From Anti-Spam to Anti-Spyware

EarthLink spokesman Jerry Grasso says consumers want two things from an Internet service provider: secure connections and tools to that cut through the clutter.

As the nation’s largest consumer ISPs — America Online, the Microsoft Network (MSN) and EarthLink — scramble to grab new customers, reduce churn and differentiate their offerings in an increasingly similar world marked only by pricing, promotion of “safety and security” tools is the current hot marketing ticket.

Firewalls, e-mail filters, anti-virus programs, lockout features for parents and software for blocking pop-up ads are now standard with most ISPs.

In October, Atlanta-based EarthLink , the nation’s third-largest ISP with approximately 5 million paid subscribers, introduced its shiniest new tool: a program that seeks surreptitiously installed software, known as spyware .

Developed by the marketers to gather personal data for use in targeted ad campaigns, spyware monitors what users type and the sites they visit, gather personal information and deliver often unwanted ads. It is most frequently secretly introduced into a users’ system through peer-to-peer networking software.

AOL on Tuesday introduced its own version of anti-spyware protection from Aluria Software. The new feature for AOL’s nearly 25 million subscribers will be available when the Dulles, Va.-based online giant debuts AOL 9.0 in the “next few weeks.”

Microsoft , on the other hand, is releasing its own anti-spyware product today as part of a new MSN launch at the Consumer Electronics Show in Las Vegas.

“The ISPs are all sort of marching in lockstep right now on issues like this. Whoever is the first mover, maybe, gets something out it, but the rest quickly follow and it becomes standard,” Joe Laszlo, a senior analyst at Jupiter Research, said. (Jupiter Research and this publication are owned by the same parent company.)

MSN spokesperson Sean Sundwall acknowledged that “the technologies are all basically the same.”

Sundwall added, “We approach it this way: What are the customers’ complaints? The biggest pain point? What’s the next potential pain point? We’re not talking rocket science here.”

As a general rule, spyware is not thought to be a threat to the security of a computer. Sundwall is not aware of any instances of spyware spreading viruses and characterized it as a “nuisance” that raises questions of privacy and potentially opens the door for all sorts of potential abuses, including identity theft.

The National Cyber Security Alliance last year said more than 90 percent of all broadband users have spyware programs on their computers. Most of the programs found their way into users’ computers through music and file-sharing programs. The same study showed 94 percent of broadband users did not know that spyware is often bundled with P2P programs.

The Federal Trade Commission issued a consumer alert last year warning online users about the dangers of spyware.

“2003 was the year of the visible threat, 2004 will be the year of the invisible threat,” said AOL spokesperson Andrew Weinstein. “Spam was a very visible threat but there are also some very quickly emerging threats that are not so obvious such as firewalls, spyware and identity theft that are just as dangerous or more dangerous to users.”

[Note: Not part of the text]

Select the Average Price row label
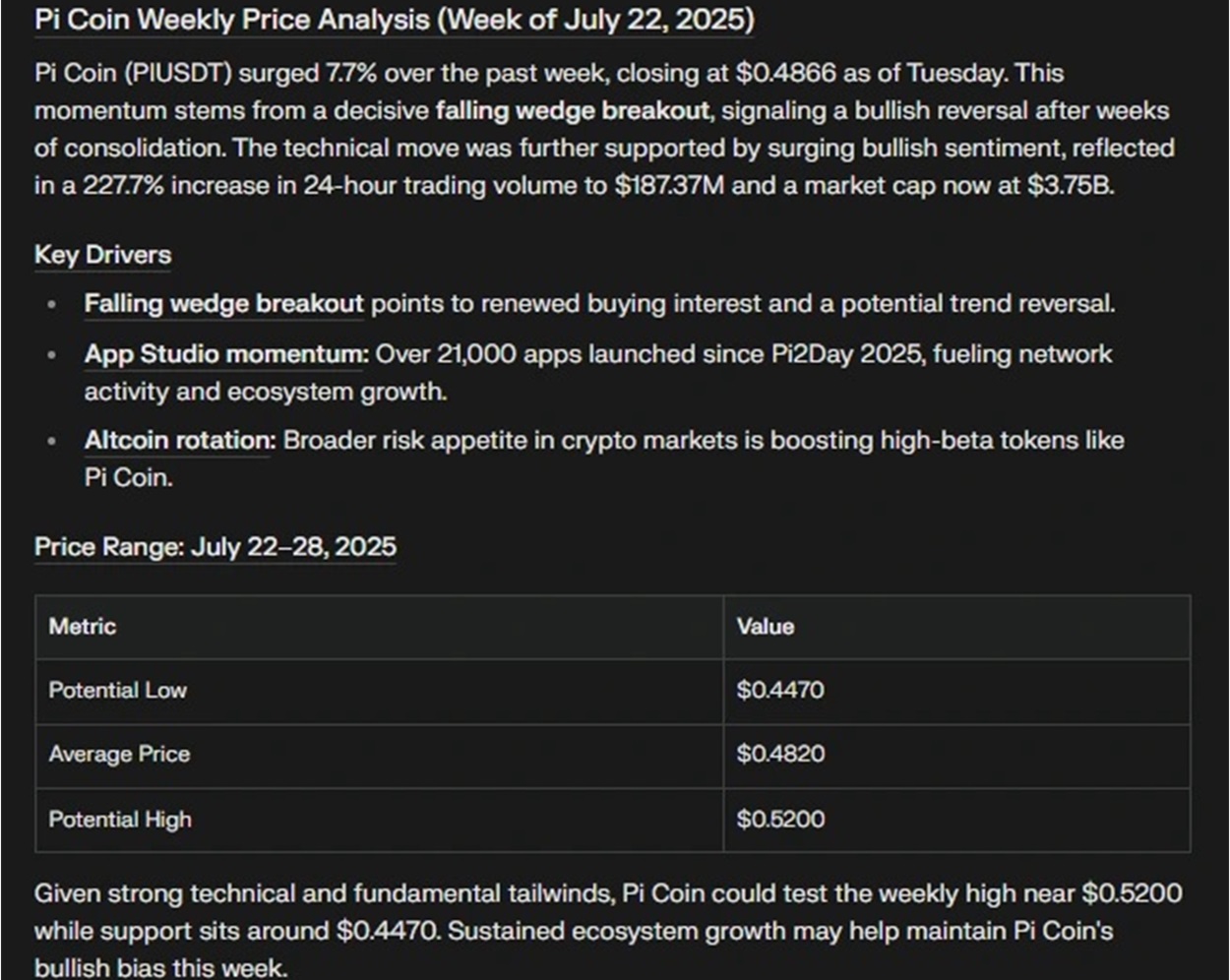This screenshot has height=980, width=1230. coord(119,754)
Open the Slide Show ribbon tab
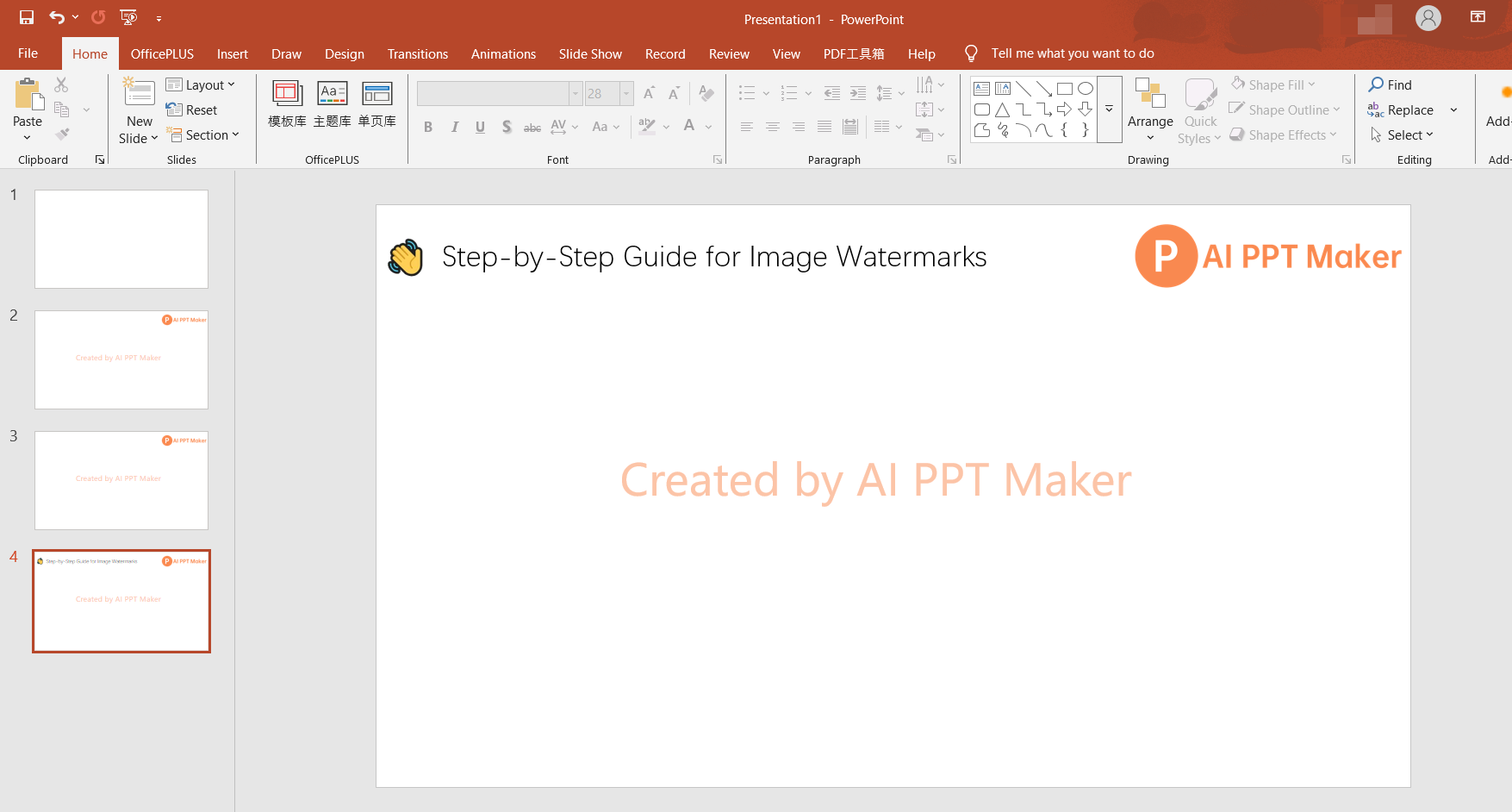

Weinstein said one week after a user downloads AOL’s anti-spyware program, the software will scan the user’s computer and produce a report describing any spyware installed and evaluate the threat. The user then decides whether or not to disable or remove the spyware program. After that, the AOL program will automatically scan a user’s computer once a week for spyware.

In a bit of differentiation, EarthLink spokesperson Grasso said, “We certainly haven’t seen (AOL’s) product yet but our understanding is that it (the anti-spyware program) automatically turns on. We put control in the customer’s hands. They decide when to run the program.”